SET EXERCISE
Convert the listing below, from its first line through the line containing "(x=907, y=583)", inclusive, into a JSON list of strings with one string per line, omitting any blank lines.

(Source data)
## Begin

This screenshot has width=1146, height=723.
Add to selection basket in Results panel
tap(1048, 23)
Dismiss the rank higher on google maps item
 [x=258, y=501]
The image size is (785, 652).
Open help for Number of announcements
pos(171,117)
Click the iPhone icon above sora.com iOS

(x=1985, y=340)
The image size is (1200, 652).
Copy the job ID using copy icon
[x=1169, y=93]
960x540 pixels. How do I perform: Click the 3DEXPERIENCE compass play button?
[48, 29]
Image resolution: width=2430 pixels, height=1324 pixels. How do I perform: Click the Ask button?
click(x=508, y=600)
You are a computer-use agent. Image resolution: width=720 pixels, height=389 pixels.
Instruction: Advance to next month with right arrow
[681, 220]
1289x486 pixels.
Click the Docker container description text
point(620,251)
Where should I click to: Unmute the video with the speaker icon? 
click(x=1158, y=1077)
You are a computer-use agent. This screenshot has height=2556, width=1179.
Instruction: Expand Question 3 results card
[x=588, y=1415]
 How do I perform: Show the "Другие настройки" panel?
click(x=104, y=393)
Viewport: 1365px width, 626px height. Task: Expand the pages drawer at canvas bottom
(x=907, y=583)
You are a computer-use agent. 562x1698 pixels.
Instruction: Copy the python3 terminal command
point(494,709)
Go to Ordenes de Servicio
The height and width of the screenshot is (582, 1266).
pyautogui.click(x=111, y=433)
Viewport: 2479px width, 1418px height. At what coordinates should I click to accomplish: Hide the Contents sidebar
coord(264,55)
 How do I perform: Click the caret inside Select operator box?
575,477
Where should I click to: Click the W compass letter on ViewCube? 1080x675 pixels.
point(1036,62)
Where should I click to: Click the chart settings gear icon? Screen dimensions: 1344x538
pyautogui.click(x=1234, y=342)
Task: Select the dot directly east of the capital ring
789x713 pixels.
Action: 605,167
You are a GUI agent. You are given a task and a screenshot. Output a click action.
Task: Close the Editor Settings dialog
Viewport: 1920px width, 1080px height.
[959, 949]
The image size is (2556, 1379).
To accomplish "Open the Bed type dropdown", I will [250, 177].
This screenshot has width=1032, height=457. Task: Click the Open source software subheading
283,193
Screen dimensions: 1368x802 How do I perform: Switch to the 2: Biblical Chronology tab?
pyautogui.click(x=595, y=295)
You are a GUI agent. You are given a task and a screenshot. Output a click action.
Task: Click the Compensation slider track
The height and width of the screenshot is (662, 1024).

## End

EXERCISE RESULT
[
  "This screenshot has width=1146, height=723.",
  "Add to selection basket in Results panel",
  "tap(1048, 23)",
  "Dismiss the rank higher on google maps item",
  " [x=258, y=501]",
  "The image size is (785, 652).",
  "Open help for Number of announcements",
  "pos(171,117)",
  "Click the iPhone icon above sora.com iOS",
  "(x=1985, y=340)",
  "The image size is (1200, 652).",
  "Copy the job ID using copy icon",
  "[x=1169, y=93]",
  "960x540 pixels. How do I perform: Click the 3DEXPERIENCE compass play button?",
  "[48, 29]",
  "Image resolution: width=2430 pixels, height=1324 pixels. How do I perform: Click the Ask button?",
  "click(x=508, y=600)",
  "You are a computer-use agent. Image resolution: width=720 pixels, height=389 pixels.",
  "Instruction: Advance to next month with right arrow",
  "[681, 220]",
  "1289x486 pixels.",
  "Click the Docker container description text",
  "point(620,251)",
  "Where should I click to: Unmute the video with the speaker icon? ",
  "click(x=1158, y=1077)",
  "You are a computer-use agent. This screenshot has height=2556, width=1179.",
  "Instruction: Expand Question 3 results card",
  "[x=588, y=1415]",
  " How do I perform: Show the \"Другие настройки\" panel?",
  "click(x=104, y=393)",
  "Viewport: 1365px width, 626px height. Task: Expand the pages drawer at canvas bottom",
  "(x=907, y=583)"
]